[What the task asks]: Read the lines below, and copy any that contain the string "computer".
----- Given information -----
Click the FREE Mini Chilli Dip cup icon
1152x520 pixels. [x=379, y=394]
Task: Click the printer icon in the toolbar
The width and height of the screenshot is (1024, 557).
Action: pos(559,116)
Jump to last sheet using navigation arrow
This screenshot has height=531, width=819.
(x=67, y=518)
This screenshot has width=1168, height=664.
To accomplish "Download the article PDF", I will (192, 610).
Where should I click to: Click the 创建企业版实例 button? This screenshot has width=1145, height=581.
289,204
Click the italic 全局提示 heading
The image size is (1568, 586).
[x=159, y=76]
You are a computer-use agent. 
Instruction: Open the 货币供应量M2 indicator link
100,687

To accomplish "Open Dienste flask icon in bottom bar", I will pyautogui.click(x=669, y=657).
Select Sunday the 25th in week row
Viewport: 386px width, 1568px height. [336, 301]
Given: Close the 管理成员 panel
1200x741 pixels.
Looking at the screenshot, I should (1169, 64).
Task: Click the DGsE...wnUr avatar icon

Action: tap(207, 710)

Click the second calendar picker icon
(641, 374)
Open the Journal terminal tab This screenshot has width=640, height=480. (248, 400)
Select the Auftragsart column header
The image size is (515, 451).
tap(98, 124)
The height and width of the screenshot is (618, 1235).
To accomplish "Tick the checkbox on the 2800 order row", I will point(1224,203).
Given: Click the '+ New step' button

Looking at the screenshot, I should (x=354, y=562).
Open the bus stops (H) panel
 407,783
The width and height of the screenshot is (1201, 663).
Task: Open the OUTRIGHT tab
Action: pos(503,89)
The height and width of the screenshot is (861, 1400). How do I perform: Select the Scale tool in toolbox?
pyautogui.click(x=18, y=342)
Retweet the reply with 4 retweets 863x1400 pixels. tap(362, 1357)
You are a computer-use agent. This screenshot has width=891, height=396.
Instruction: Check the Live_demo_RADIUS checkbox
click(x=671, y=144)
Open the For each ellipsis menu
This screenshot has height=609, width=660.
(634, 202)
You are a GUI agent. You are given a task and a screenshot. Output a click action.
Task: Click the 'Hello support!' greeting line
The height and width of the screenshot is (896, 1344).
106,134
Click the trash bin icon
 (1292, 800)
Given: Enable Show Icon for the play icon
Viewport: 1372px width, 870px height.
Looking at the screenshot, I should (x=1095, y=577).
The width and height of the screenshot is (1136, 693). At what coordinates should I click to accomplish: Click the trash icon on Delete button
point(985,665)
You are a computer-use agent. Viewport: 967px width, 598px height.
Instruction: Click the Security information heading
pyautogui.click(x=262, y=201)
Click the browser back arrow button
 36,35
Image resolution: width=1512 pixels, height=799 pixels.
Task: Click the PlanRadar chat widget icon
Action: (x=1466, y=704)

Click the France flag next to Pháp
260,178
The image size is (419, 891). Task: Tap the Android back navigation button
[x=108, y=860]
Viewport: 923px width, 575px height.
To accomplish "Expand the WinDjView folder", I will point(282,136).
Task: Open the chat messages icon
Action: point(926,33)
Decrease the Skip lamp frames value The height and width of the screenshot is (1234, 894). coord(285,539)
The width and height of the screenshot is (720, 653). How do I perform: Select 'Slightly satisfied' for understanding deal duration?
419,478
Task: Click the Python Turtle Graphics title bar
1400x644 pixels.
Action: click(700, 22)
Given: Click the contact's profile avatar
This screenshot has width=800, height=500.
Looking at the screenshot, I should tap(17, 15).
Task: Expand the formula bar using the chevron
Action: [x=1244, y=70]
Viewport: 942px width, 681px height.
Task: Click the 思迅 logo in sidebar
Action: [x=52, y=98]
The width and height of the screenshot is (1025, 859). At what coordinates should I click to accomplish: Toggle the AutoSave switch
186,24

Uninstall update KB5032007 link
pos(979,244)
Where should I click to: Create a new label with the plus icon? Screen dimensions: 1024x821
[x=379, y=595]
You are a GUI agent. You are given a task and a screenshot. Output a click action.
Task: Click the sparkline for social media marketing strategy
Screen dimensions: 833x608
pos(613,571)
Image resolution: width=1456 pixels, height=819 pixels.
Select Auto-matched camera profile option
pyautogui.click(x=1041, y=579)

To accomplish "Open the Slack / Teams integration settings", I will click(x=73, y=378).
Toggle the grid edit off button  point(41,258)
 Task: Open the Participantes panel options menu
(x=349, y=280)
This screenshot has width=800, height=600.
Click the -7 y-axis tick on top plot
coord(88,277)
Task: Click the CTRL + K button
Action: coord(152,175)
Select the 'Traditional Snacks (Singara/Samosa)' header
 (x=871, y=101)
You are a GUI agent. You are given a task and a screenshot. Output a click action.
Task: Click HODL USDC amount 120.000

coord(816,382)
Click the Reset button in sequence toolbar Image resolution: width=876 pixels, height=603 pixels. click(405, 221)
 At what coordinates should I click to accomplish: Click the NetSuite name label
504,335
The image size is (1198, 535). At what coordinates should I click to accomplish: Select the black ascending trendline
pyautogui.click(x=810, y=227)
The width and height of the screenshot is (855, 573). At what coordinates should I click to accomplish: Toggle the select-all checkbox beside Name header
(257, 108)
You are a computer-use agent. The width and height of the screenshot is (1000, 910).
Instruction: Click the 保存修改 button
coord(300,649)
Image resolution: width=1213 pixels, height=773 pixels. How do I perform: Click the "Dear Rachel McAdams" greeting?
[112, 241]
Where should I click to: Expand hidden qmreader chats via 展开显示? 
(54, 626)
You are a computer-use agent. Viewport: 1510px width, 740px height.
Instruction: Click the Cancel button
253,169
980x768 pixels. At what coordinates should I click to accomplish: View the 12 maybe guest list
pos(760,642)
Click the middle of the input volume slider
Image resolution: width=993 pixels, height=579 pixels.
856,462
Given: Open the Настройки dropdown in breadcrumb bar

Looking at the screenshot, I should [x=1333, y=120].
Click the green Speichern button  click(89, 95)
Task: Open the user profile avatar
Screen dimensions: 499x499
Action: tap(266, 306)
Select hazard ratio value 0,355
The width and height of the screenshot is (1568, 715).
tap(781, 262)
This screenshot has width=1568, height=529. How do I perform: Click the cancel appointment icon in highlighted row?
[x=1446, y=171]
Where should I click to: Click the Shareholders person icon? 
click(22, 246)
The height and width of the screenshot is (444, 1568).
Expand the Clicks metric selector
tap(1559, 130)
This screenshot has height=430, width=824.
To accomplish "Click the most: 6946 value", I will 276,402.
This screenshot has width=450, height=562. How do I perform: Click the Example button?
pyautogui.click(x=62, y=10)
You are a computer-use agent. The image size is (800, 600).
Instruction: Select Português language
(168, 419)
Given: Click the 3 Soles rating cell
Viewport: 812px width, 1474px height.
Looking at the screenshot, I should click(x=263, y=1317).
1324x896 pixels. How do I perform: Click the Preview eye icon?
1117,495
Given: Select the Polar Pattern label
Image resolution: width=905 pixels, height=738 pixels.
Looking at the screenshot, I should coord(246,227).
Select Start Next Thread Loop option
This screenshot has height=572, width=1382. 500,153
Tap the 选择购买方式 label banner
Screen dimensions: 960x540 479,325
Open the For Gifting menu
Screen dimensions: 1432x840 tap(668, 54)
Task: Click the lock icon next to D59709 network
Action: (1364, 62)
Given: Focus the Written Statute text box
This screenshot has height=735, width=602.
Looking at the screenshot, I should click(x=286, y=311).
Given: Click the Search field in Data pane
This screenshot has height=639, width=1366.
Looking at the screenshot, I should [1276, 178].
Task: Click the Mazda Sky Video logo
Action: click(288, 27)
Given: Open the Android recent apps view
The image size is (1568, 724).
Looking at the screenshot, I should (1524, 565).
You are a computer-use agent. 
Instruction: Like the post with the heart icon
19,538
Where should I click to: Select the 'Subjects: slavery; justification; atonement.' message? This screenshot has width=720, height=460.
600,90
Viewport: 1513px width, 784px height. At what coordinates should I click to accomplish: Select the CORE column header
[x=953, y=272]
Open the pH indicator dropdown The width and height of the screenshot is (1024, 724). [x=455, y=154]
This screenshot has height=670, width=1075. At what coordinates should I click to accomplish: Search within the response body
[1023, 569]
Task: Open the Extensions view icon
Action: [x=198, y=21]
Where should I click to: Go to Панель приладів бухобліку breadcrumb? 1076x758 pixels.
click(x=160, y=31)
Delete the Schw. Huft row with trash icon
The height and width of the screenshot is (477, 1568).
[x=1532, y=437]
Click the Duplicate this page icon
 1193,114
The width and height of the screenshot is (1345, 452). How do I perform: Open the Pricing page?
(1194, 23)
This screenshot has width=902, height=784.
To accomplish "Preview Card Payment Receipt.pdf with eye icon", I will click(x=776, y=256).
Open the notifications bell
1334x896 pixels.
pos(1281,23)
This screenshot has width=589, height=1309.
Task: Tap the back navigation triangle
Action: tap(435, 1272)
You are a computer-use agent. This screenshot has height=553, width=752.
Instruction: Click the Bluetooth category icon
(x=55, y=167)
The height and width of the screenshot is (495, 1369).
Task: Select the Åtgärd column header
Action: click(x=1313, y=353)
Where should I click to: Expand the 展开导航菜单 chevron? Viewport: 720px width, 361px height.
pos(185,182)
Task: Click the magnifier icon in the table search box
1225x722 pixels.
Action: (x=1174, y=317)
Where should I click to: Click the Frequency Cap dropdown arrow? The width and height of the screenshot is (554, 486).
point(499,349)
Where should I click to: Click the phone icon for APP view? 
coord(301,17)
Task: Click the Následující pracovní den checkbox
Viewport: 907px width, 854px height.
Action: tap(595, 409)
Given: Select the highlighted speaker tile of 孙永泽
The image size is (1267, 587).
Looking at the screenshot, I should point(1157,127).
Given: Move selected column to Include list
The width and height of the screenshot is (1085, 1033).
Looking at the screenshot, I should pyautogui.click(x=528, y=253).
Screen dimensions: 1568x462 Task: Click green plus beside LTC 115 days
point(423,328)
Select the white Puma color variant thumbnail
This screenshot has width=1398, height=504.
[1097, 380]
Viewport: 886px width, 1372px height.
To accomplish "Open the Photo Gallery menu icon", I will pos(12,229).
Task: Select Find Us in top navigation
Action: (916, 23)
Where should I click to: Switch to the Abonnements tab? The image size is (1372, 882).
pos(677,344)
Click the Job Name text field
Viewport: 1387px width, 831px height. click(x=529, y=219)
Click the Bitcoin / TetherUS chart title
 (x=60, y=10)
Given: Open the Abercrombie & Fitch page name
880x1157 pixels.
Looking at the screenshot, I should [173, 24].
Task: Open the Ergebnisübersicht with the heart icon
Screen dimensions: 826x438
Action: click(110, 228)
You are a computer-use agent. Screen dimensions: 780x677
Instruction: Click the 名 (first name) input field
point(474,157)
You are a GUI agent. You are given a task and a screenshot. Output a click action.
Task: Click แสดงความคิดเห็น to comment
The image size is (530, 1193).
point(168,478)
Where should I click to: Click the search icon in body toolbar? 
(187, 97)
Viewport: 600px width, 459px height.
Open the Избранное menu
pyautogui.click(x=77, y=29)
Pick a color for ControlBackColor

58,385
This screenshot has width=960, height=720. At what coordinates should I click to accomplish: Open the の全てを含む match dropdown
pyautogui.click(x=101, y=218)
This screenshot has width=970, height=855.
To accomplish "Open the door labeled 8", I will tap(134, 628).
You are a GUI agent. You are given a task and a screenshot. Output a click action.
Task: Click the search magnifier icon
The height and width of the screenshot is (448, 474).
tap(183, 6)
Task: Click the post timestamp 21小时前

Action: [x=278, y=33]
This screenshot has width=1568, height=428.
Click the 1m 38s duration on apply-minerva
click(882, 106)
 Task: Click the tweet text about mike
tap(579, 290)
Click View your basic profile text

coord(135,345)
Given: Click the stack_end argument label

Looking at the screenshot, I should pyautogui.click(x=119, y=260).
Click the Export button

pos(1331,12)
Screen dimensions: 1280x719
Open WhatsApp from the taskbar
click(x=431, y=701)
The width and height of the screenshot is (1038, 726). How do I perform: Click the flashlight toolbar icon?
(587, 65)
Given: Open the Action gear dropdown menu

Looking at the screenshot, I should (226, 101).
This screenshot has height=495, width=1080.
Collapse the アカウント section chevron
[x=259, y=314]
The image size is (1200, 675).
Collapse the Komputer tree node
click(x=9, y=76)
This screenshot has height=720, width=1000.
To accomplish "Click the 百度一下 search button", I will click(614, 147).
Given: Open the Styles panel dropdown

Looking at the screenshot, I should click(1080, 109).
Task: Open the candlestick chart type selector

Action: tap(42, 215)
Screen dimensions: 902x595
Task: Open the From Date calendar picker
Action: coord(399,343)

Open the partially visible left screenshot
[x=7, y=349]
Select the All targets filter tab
-----
[Response to this exercise]:
You are a computer-use agent. 
You are a computer-use agent. This screenshot has width=891, height=396.
You are a computer-use agent. Viewport: 967px width, 598px height.
You are a computer-use agent. The width and height of the screenshot is (1000, 910).
You are a computer-use agent. Viewport: 1510px width, 740px height.
You are a computer-use agent. The image size is (800, 600).
You are a computer-use agent. 
You are a computer-use agent. This screenshot has height=553, width=752.
You are a computer-use agent. Screen dimensions: 780x677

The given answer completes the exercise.